DOCUMENT EXTRACT =
** Start **

The special ‘plea in abatement’ incorporated in
the
exception in that case was upheld on the grounds that the joinder of
all the parties to the contract in issue should be required
because
‘the case falls within the ordinary rule that where parties are
jointly interested, they should be made parties’.
[13]
The question whether an exception was the proper means whereby a
complaint of non-joinder should be made was not discussed. On
the
contrary, as mentioned, it was accepted that the exception
incorporated a plea. A plea (more especially one that is dilatory
in
character) is, of course, susceptible, in appropriate circumstances,
to a replication. It is evident from the judgment of Juta
JP that the
plaintiff-respondent’s ‘answer’ to the exception in
that case included a statement that the party
whom the excipient
contended should be joined in the action, one Carl vom Dorp, had
‘instructed his attorney to give notice
that he withdraws all
claims’.
[45]
It is instructive to consider how Juta JP
dealt with the plaintiff’s ‘answer’ to the
exception in this regard.
The learned judge president said: ‘But
this is no answer to the exception, which is a matter of law, and the
question is
as to whether the pleadings are good on the papers as
they stand. If there was a motion to strike out these paragraphs then
the
plaintiff would have been able to get Carl vom Dorp to make an
affidavit setting forth that he withdrew all his claims and that
he
had given notice thereof to the defendant, and thus the Court would
have been in a position to take that into account as being
a proved
fact, and deal with the costs accordingly. But upon an exception to a
plea this matter of evidence does not seem to me
to enter into the
case at all. We cannot take notice of a statement made in answer to a
legal exception that certain things have
happened, which may or may
not be the case, and of which we cannot judge unless upon evidence;
and so, it seems to me, that that
points to a very essential
difference between an exception to a paragraph as being vague and
embarrassing and a motion to strike
it out. In the present case it
would not have been so very material because the statement that Carl
vom Dorp had withdrawn or abandoned
his claim was not coupled with
any tender of costs; but still the case seems to me to show that it
would be a good thing, if it
were possible, to put our practise (
sic
)

** End **

DATA FOR THIS EXERCISE =

** Start **

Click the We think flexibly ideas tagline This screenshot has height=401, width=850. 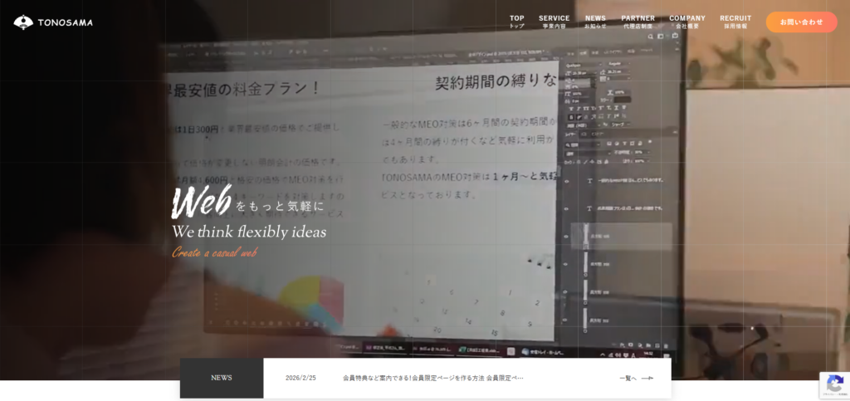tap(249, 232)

** End **
** Start **

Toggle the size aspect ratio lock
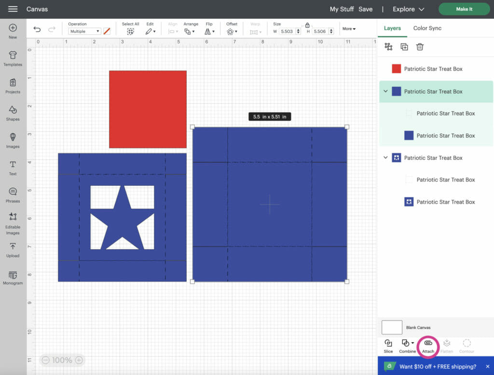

** End **
** Start **

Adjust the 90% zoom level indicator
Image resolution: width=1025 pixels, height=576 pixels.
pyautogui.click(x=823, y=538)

** End **

DIRECTION 1 = Transcribe the part of the court judgment starting at "The special ‘plea" and ending at "be made parties’.".
DIRECTION 2 = In the listing, rewrite the lines starting at the one containing "Adjust the 90% zoom level indicator" and ending at the one containing "pyautogui.click(x=823, y=538)", putting "magnification" in place of "zoom" and keeping everything else the same. Give only those lines.
The court judgment and the listing were gathered from unrelated places.

CORRECT RESULT 1 =
The special ‘plea in abatement’ incorporated in
the
exception in that case was upheld on the grounds that the joinder of
all the parties to the contract in issue should be required
because
‘the case falls within the ordinary rule that where parties are
jointly interested, they should be made parties’.

CORRECT RESULT 2 =
Adjust the 90% magnification level indicator
Image resolution: width=1025 pixels, height=576 pixels.
pyautogui.click(x=823, y=538)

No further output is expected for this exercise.